## [What is required]
Restate word for word the lines in the listing below, starting at the line containing "This screenshot has height=396, width=702." and ending at the line containing "Viewport: 800px width, 433px height.", both included; leave out the rest.

## [Supplied material]
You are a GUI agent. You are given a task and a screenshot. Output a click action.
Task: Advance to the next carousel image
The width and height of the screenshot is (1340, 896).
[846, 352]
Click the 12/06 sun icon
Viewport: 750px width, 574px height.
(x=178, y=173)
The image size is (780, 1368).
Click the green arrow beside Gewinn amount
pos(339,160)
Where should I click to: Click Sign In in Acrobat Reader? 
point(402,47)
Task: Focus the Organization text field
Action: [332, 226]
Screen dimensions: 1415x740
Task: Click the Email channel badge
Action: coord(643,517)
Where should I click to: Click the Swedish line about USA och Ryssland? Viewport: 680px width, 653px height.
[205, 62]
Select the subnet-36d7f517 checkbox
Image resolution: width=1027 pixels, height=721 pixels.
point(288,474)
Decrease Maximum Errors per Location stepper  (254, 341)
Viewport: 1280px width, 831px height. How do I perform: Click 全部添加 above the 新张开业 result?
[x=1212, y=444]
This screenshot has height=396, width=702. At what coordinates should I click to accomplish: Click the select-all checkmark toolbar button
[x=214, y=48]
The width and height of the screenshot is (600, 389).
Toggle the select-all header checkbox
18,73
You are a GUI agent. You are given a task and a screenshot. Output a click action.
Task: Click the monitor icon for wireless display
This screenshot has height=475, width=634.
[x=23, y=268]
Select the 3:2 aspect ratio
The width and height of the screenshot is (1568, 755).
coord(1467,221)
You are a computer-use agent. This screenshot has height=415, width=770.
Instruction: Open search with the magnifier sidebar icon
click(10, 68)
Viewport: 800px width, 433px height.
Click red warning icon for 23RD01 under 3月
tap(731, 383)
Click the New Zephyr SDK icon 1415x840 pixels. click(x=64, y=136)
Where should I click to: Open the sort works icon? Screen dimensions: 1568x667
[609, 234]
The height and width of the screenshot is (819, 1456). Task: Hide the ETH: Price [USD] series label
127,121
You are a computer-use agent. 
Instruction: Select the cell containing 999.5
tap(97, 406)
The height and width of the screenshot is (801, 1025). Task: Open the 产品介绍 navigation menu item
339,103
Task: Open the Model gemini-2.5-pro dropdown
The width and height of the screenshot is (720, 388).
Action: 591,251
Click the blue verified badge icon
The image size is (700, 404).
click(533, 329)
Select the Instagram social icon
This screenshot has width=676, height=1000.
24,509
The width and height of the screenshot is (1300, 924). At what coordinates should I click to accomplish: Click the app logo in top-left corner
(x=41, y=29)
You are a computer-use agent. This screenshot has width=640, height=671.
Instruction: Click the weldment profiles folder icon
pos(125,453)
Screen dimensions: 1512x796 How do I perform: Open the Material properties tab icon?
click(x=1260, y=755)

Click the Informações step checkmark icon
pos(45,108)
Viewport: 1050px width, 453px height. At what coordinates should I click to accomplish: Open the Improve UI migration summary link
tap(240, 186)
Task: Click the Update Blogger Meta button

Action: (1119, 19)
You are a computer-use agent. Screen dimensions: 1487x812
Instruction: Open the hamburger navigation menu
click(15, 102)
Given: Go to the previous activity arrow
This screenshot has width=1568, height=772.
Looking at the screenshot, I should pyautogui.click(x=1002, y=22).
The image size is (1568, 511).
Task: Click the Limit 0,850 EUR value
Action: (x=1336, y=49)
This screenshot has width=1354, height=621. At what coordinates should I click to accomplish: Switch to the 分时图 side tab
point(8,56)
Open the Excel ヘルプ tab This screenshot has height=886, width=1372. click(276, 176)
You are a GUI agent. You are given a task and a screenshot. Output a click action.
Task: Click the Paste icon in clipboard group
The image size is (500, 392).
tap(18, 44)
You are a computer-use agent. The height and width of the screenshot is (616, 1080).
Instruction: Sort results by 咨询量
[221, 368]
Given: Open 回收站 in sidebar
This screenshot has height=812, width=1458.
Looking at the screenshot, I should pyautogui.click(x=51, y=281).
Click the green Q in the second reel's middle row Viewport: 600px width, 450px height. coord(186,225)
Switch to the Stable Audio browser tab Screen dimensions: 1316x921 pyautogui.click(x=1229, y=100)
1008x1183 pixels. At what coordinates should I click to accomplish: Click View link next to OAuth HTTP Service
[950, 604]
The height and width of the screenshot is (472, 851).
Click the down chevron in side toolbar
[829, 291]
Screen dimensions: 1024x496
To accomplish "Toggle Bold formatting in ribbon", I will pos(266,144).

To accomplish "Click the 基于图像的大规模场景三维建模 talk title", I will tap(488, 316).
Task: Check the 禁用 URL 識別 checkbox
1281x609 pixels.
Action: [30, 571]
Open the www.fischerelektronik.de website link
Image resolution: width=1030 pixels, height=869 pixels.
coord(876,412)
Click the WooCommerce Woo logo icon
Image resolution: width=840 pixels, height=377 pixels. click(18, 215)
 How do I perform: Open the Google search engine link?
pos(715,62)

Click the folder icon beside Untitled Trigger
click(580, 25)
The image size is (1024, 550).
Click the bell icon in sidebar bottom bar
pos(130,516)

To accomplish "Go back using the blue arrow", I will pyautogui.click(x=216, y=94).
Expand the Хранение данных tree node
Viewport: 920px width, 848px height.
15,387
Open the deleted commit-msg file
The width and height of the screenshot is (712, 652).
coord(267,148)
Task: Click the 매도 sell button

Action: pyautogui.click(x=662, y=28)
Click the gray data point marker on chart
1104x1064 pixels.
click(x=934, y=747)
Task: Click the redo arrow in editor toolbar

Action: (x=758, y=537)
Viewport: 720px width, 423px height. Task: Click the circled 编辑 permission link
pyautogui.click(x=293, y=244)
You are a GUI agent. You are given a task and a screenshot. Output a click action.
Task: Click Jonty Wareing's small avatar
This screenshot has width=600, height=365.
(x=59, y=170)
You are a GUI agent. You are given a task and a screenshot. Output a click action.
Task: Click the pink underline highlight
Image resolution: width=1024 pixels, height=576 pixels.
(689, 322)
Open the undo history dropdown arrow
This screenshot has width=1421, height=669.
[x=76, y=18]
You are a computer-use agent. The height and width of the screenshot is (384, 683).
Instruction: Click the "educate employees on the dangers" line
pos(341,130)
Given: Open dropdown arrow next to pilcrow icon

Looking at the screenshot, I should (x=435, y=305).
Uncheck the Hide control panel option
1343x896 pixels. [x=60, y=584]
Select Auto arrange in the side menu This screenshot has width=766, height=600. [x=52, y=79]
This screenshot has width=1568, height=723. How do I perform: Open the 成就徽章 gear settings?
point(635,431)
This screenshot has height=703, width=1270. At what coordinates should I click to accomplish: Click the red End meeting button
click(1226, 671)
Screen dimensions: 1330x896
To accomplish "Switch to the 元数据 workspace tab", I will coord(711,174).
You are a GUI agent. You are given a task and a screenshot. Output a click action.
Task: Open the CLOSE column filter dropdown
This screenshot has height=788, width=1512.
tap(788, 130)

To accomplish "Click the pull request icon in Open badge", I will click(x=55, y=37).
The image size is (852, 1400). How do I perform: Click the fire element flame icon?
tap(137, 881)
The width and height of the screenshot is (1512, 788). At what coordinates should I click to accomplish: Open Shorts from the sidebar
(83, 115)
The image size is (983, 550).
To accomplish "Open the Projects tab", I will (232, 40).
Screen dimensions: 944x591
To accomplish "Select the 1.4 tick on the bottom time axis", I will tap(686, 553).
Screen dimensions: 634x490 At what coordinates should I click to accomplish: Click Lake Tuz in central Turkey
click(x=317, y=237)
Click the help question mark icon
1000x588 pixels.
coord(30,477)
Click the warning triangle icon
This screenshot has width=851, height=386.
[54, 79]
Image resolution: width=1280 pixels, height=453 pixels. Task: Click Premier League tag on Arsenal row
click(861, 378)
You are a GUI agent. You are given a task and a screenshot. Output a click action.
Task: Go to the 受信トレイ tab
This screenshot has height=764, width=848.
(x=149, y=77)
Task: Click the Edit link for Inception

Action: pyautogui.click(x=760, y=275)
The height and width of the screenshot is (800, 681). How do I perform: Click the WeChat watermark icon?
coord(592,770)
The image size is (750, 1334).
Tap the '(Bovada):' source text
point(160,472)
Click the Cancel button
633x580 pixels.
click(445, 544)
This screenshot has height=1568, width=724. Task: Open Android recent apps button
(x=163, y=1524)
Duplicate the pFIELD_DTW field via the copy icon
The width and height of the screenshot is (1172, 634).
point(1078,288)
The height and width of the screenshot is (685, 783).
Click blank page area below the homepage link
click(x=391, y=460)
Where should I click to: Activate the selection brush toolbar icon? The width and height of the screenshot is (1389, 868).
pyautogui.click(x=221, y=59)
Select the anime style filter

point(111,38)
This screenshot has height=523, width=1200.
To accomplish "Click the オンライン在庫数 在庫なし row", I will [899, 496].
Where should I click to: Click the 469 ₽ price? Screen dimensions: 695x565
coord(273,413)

## [Solution to this exercise]
This screenshot has height=396, width=702. At what coordinates should I click to accomplish: Click the select-all checkmark toolbar button
[x=214, y=48]
The width and height of the screenshot is (600, 389).
Toggle the select-all header checkbox
18,73
You are a GUI agent. You are given a task and a screenshot. Output a click action.
Task: Click the monitor icon for wireless display
This screenshot has height=475, width=634.
[x=23, y=268]
Select the 3:2 aspect ratio
The width and height of the screenshot is (1568, 755).
coord(1467,221)
You are a computer-use agent. This screenshot has height=415, width=770.
Instruction: Open search with the magnifier sidebar icon
click(10, 68)
Viewport: 800px width, 433px height.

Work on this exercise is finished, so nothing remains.